Task goal: Given the material below, return only the lines starting at the line with "Where should I click to: Open" and ending at the line with "The image size is (1288, 934).", exactly as they appear.
[Input records — start]
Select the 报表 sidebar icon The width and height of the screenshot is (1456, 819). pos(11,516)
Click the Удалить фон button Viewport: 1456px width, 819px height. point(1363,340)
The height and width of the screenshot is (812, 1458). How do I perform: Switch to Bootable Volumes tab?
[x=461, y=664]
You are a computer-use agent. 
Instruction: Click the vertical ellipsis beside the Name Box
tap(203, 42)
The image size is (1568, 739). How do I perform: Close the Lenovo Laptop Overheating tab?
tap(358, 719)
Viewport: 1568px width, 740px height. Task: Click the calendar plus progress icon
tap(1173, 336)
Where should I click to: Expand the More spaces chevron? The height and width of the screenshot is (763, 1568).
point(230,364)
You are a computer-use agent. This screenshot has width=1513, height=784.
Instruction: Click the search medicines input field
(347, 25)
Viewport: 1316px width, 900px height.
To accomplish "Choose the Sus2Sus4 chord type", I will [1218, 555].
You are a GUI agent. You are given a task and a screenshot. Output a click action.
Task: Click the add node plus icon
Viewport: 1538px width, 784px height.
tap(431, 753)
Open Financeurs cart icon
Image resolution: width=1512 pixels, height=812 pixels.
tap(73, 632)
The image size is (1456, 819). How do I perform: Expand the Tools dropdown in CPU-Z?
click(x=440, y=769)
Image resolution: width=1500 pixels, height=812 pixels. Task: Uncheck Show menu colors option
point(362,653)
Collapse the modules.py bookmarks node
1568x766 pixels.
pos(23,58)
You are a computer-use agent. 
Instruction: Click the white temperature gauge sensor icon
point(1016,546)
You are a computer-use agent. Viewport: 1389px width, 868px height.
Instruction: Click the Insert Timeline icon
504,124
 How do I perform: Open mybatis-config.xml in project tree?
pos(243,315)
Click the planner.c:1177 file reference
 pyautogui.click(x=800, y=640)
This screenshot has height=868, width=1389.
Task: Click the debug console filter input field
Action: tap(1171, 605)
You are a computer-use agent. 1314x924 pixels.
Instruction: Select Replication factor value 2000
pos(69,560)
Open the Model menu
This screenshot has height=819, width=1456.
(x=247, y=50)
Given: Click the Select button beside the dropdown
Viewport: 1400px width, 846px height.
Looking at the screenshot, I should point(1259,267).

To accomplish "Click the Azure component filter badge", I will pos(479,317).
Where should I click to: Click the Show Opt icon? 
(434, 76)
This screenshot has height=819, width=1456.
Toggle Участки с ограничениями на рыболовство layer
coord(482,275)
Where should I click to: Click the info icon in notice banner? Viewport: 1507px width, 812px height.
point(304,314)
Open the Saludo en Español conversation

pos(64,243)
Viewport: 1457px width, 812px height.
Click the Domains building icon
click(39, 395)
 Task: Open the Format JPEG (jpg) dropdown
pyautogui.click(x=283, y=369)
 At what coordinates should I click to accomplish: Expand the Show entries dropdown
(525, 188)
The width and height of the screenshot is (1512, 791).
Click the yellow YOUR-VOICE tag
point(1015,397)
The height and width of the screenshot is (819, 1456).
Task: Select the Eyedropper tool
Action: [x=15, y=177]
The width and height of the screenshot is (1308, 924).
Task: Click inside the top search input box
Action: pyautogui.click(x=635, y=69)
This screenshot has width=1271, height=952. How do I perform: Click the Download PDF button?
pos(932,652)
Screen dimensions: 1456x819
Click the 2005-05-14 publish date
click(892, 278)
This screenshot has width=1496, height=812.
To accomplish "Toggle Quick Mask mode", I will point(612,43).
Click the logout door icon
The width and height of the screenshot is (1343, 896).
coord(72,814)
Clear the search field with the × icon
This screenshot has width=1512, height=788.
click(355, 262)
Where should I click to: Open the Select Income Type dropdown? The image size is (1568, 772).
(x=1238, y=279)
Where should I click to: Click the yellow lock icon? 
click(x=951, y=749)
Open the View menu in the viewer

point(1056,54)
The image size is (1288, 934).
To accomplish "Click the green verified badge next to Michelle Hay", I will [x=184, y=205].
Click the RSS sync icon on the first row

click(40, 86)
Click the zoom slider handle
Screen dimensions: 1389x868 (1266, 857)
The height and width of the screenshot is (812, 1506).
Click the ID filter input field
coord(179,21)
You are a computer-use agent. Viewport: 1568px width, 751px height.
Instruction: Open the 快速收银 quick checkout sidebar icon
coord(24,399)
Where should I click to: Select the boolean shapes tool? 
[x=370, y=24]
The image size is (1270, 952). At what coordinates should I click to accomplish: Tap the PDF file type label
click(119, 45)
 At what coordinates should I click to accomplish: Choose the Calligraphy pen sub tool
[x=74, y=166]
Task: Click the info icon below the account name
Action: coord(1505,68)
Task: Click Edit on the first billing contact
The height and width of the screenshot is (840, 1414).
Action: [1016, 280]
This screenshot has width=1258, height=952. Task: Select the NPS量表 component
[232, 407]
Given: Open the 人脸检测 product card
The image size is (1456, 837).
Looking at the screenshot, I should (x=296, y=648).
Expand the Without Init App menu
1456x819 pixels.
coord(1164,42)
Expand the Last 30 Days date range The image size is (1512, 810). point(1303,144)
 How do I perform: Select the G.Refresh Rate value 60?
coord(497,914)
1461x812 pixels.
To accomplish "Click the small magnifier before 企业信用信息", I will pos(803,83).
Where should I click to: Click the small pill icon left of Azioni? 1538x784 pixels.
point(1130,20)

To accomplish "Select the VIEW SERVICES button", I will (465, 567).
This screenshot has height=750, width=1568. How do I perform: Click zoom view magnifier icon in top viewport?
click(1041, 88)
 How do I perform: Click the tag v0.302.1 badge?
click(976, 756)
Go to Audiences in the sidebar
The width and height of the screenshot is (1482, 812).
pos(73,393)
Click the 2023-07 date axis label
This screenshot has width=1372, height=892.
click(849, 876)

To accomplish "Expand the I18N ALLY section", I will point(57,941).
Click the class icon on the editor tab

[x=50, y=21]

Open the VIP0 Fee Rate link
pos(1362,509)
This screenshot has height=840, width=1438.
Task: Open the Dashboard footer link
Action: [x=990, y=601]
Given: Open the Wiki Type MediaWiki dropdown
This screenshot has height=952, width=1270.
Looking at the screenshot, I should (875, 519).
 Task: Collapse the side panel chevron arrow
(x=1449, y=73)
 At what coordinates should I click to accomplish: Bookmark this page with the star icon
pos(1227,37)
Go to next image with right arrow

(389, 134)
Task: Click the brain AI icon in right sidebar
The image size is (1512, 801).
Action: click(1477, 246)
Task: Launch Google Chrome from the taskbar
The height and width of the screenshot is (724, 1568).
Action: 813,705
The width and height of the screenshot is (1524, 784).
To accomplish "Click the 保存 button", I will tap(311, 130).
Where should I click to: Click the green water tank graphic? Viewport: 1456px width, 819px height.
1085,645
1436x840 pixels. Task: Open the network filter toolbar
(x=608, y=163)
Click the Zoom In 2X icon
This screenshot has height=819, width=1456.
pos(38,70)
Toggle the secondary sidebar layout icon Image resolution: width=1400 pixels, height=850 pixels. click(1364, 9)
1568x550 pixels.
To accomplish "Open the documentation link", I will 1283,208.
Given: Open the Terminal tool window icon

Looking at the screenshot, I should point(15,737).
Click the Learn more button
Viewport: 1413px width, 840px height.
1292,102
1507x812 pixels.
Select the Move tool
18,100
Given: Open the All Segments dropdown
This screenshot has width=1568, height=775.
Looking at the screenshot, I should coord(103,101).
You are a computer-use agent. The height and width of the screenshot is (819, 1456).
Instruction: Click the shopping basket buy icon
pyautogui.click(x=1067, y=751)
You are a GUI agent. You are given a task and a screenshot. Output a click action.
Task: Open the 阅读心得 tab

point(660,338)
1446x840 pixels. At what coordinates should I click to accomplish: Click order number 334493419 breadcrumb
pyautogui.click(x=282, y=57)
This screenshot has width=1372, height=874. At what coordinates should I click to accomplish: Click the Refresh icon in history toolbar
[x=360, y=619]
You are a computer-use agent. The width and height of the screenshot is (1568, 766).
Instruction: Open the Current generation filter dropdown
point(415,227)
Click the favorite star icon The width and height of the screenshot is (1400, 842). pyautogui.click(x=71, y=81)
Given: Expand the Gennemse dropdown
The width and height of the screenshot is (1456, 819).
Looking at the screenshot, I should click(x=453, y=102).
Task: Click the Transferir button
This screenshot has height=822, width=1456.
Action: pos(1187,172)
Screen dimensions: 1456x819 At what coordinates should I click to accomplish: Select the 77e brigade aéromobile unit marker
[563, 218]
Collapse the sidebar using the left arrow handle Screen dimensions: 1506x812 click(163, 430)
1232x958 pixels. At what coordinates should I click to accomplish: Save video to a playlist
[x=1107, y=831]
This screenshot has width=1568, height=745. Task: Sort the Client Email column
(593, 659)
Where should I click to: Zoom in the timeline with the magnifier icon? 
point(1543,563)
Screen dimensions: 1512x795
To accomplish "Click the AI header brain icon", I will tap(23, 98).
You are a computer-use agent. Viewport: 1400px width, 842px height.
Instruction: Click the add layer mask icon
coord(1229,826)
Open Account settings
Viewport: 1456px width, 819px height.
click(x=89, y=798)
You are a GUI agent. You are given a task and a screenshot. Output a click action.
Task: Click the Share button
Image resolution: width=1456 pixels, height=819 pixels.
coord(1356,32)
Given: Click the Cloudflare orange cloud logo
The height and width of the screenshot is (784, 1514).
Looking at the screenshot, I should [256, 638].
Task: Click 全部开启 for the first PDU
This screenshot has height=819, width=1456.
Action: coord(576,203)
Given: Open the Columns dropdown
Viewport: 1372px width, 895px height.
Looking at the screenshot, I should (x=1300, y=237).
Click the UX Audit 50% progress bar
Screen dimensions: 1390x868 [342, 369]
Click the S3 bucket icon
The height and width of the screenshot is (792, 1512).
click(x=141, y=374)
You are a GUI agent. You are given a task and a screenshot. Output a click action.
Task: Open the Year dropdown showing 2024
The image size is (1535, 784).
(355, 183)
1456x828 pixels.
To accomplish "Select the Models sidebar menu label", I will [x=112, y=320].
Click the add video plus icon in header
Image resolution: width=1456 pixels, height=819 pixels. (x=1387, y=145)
[Input records — finish]
Reply:
Where should I click to: Open the Select Income Type dropdown? The image size is (1568, 772).
(x=1238, y=279)
Where should I click to: Click the yellow lock icon? 
click(x=951, y=749)
Open the View menu in the viewer

point(1056,54)
The image size is (1288, 934).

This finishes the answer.